Shotwell uses the GStreamer multimedia framework and works with popular images & video formats, but doesn't support a .gif
format - in my opinion, the one of the biggest failure. Support of RAW formats is very limited, and you can have problems with some digital cameras. Shotwell works fast with big collection (based on my real experience with ~1000 4K+ pictures) and supports very nicely feature - wallpaper slideshow from the image collections.
Fotoxx
License: GNU GPLv3
Official web site: http://kornelix.net/
Rate: 3.5/5
Fotoxx - application for photo management and editing in minimalism style. Fotoxx also helps you to sort your collection by date, tags, rating, comments. Application support search my metadata, file and folder names, red-eyes fix, image filters, very good instruments for region selection on images, can change the color temperature and create the HDR, panoramic picture and slideshow. The batch processing mode and color level editing are also supported. Minimal RAW format support is included. Fotoxx doesn't support any video formats, plugins or external tools.

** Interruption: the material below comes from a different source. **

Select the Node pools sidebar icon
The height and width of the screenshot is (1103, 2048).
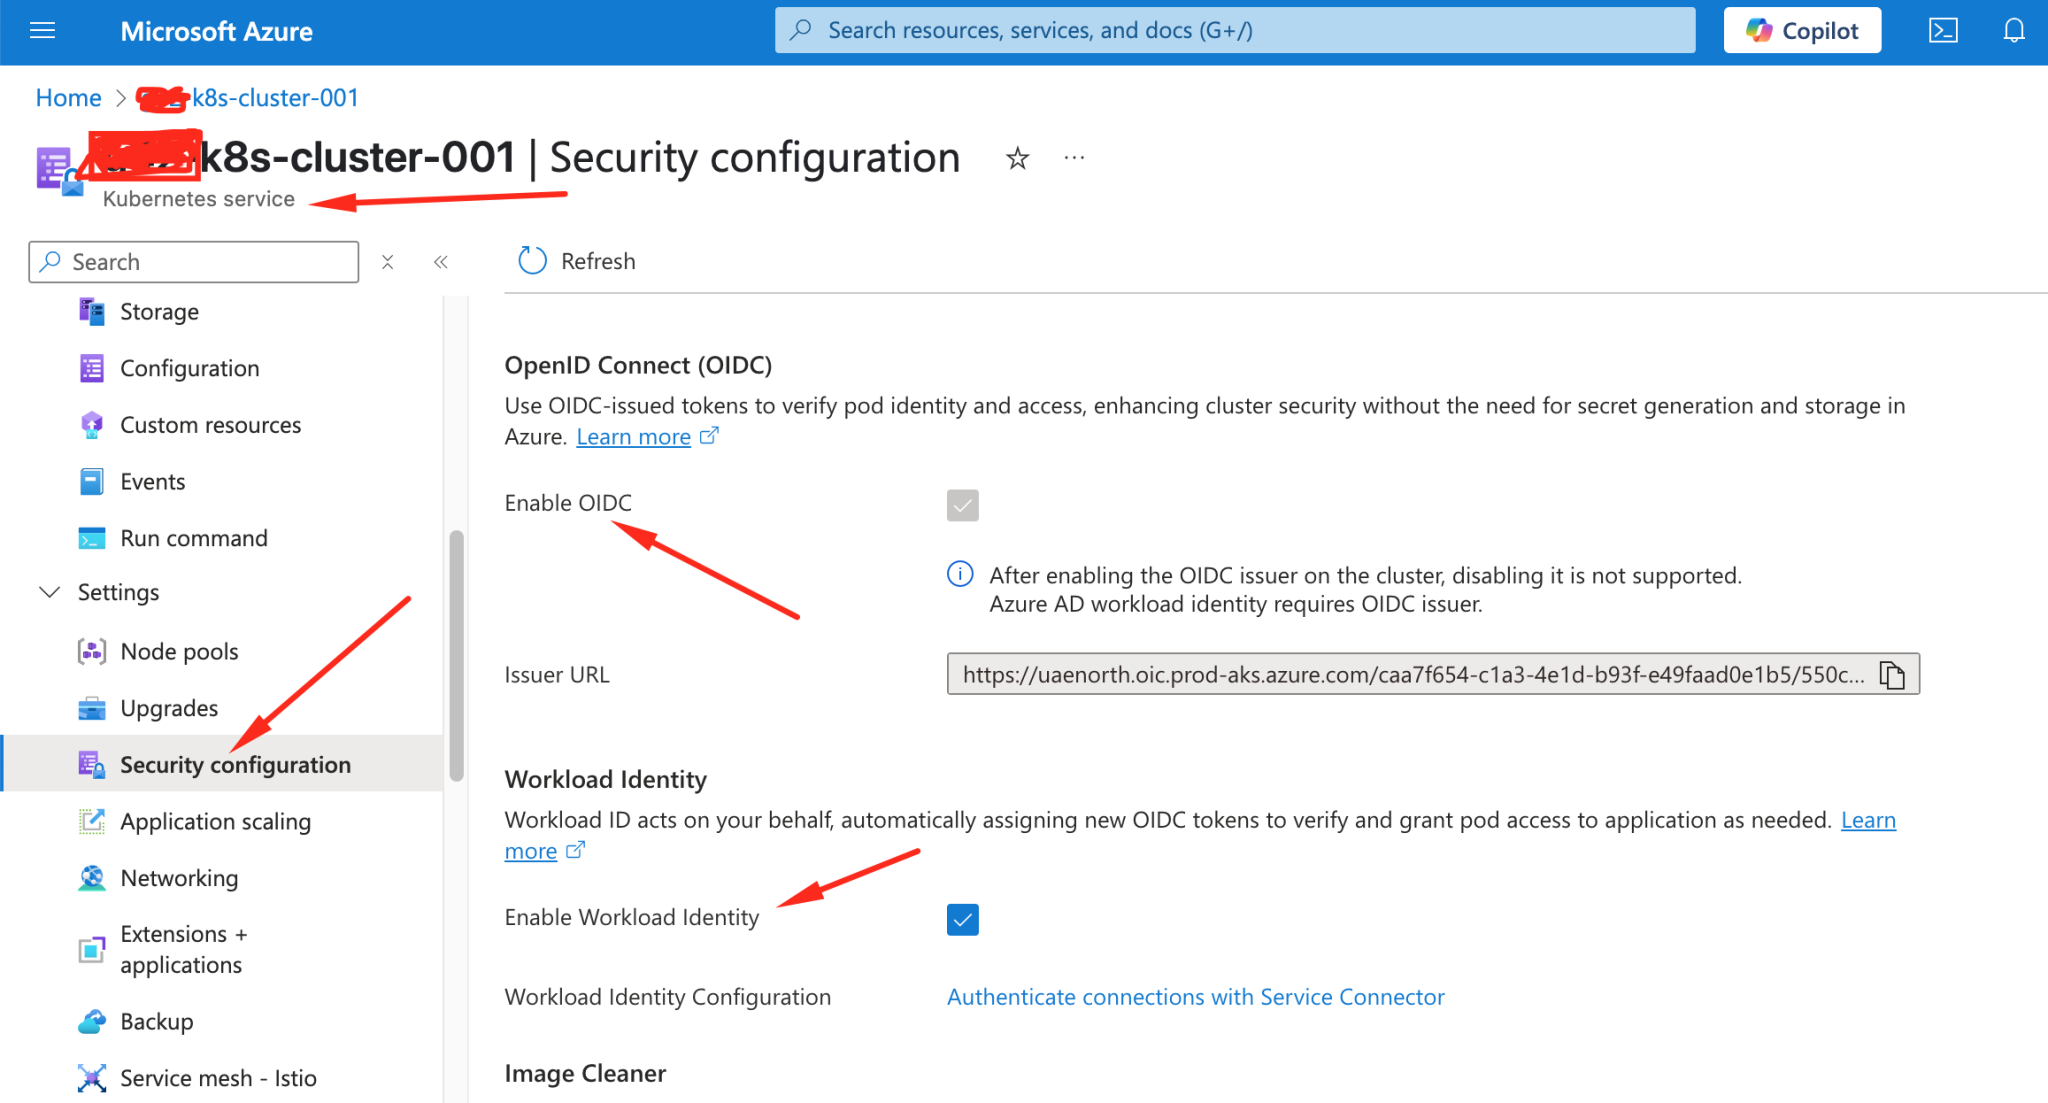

The most negative moment is the old-school interface from the start of 00s with small menus and minimized toolbars. New design and optimized instruments to work with big collections are necessary things for this application.
KPhotoAlbum
License: GNU GPLv2
Official website: http://www.kphotoalbum.org/
Rate: 3.5/5
KPhotoAlbum - tool for photo management and editing in KDE style with ultra-minimalism and easy to use philosophy. It also supports tags, annotations (categories) and extended search by filename, data or People option (you can edit the special tags with real names). KPhotoAlbum supports the most popular image formats, include RAW format from most devices (and works very fast with this format). No other third-party plugins or external tools are supported. Nothing extraordinary was found in instruments and filters - rotate, crop, many filters as histogram equalization or monochrome.
Final Note
DigiKam is the best in the functional aspect - many tools and filters for professionals or beginners, most popular formats are supported and this is number one in our review. This application is the one and only open source software that provides working face detection. Top promising AI-based Photoprism may move DigiKam out of leader position in near future; we're recommending to try it now. In other side, many peoples doesn't need powerful and professional instruments for their everyday work and in my opinion the Shotwell is the best in this category 'cause provide nice design and good tools for basic work. Fotoxx, KPhotoAlbum, Gwenview is also not bad for minimalism lovers, but have several problems in design like "let's move all instruments to the wide left panel".